Tuesday, December 9, 2025

Advent X (A Defeated Foe)

There is a sense in which Advent prepares us for the Christmas, but to a greater degree it is designed to help us to prepare for the final Christ appearance.  To be focused solely on Christmas coming to the point that the still to come Christ becomes simply an invisible passenger in the back seat is to miss entirely the core meaning of the Advent season.  Who actually is driving the Advent season is not the baby in the manger of Bethlehem, but the King who is to come one day out yonder in the future to bring an order into history for which we can in the present only hope.    

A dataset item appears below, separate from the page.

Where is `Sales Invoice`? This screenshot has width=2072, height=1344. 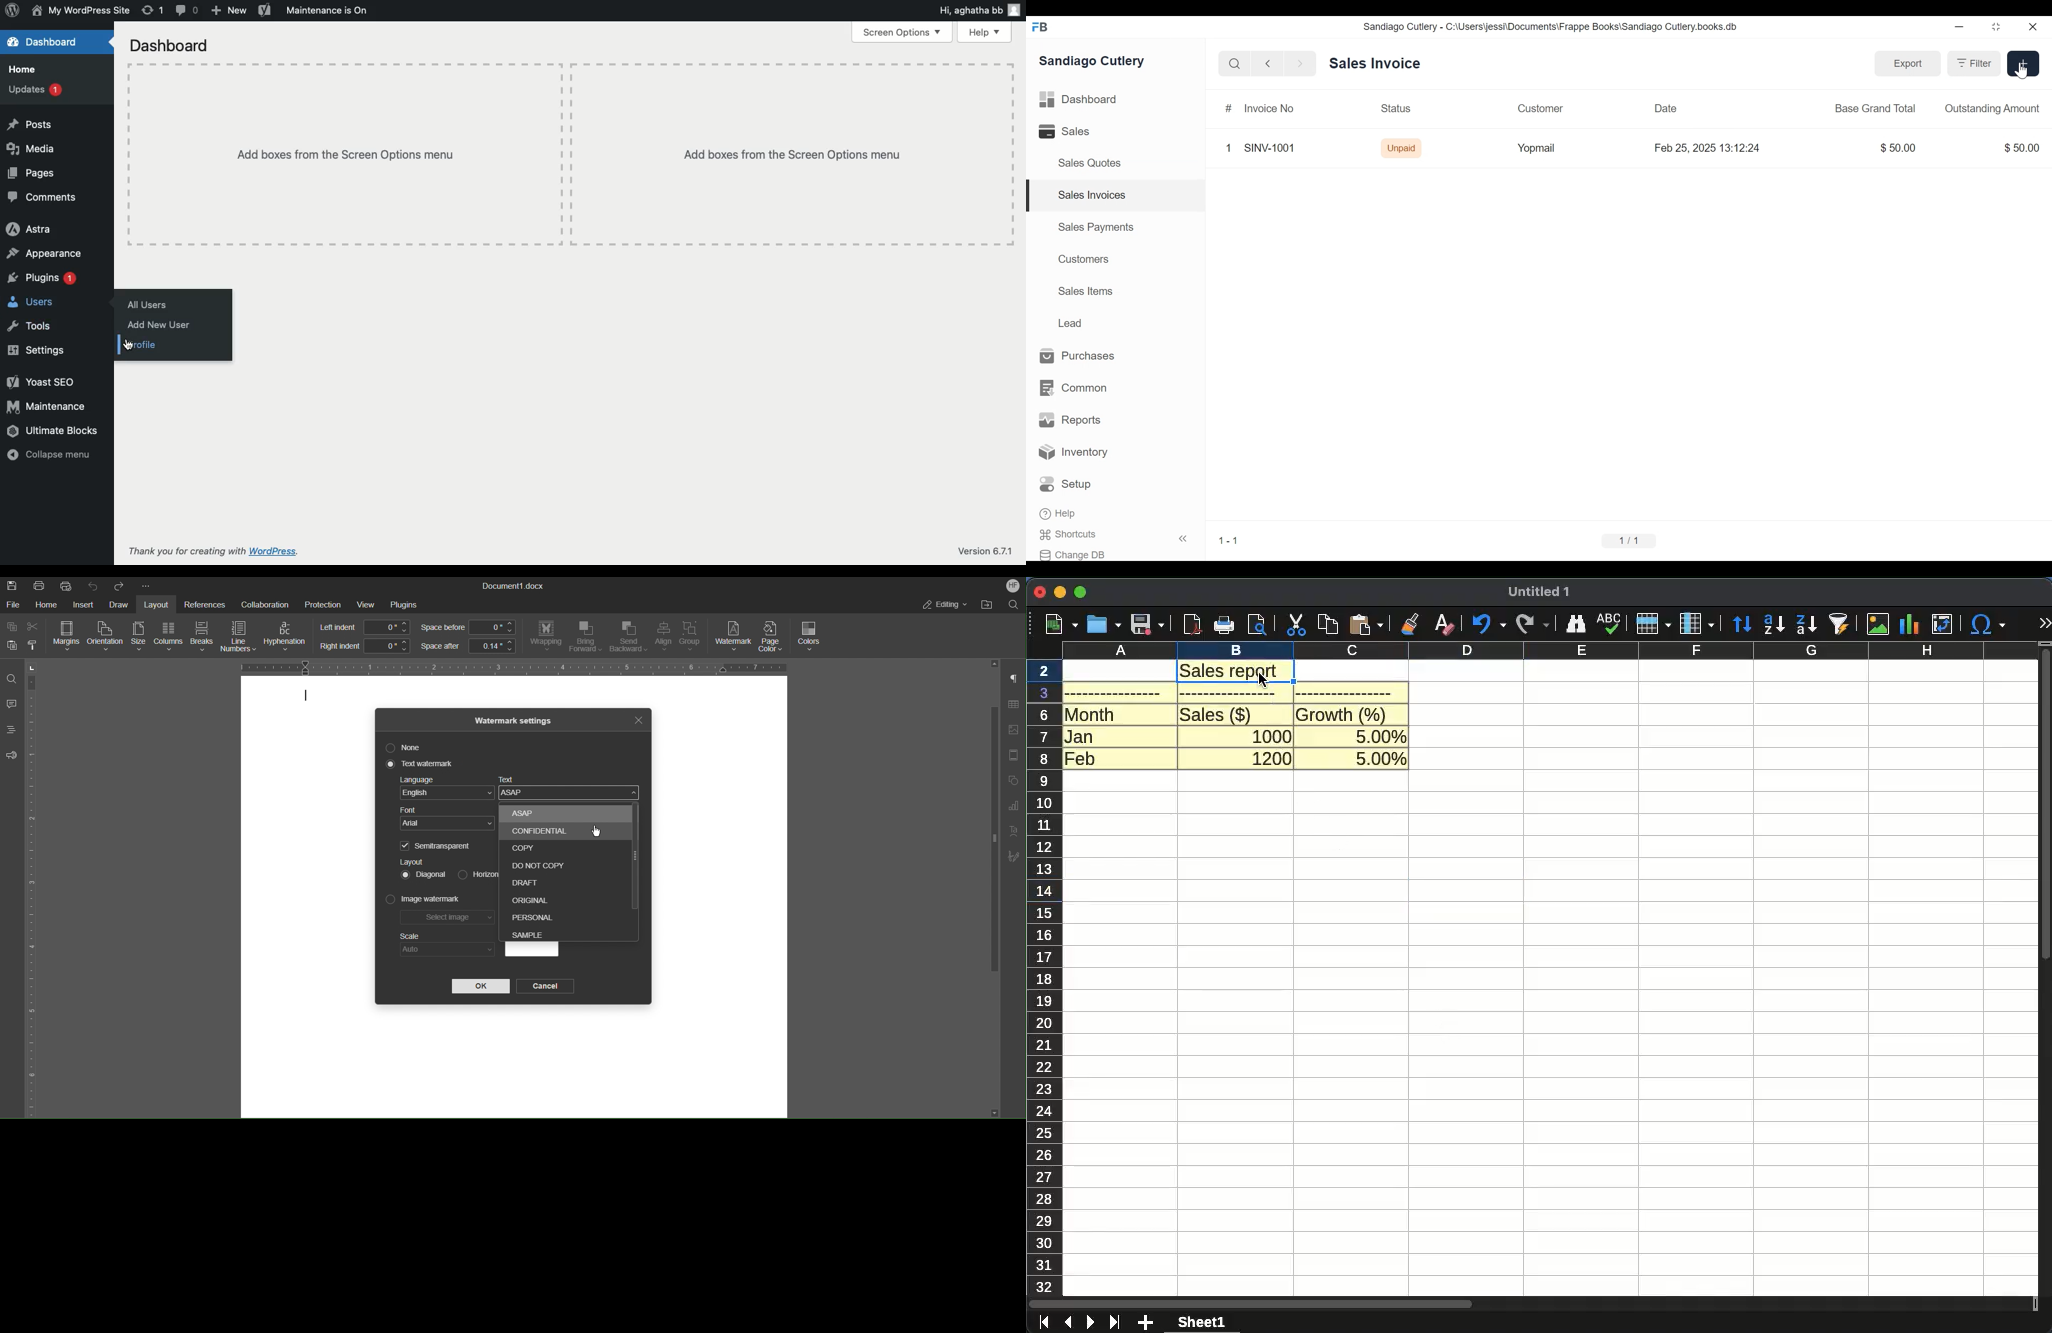 Sales Invoice is located at coordinates (1374, 64).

We not only live in a time between the first and second coming of Jesus, but we live in a world where we hope for good and see so much evil.  As much as we would like to think it is possible, evil has not yet been overcome.  Neither is it likely to be overcome tomorrow.  It does not make its appearance in the creative acts recorded in Genesis, but it shows up not long after the creative work is completed.  We see its stain across the story of the Old Testament and its power being unleashed on that day when Jesus was hung on a cross.  The pages of history may record the progress of humanity, but alongside the progress are always the evidences of the lurking power of Satan.  

Advent does nothing to diminish the power of the evil one.  It does not deny its presence.  What it does do is announce that while it for some reason is allowed to work its woe, its power will one day be not just diminished, but destroyed when Christ comes in the clouds in His final victory.  This is our hope.  Between now and then, in the. midst of evil is where we live.  Our final hope is not in what we are able to do, but in what Christ is going to do when He comes again.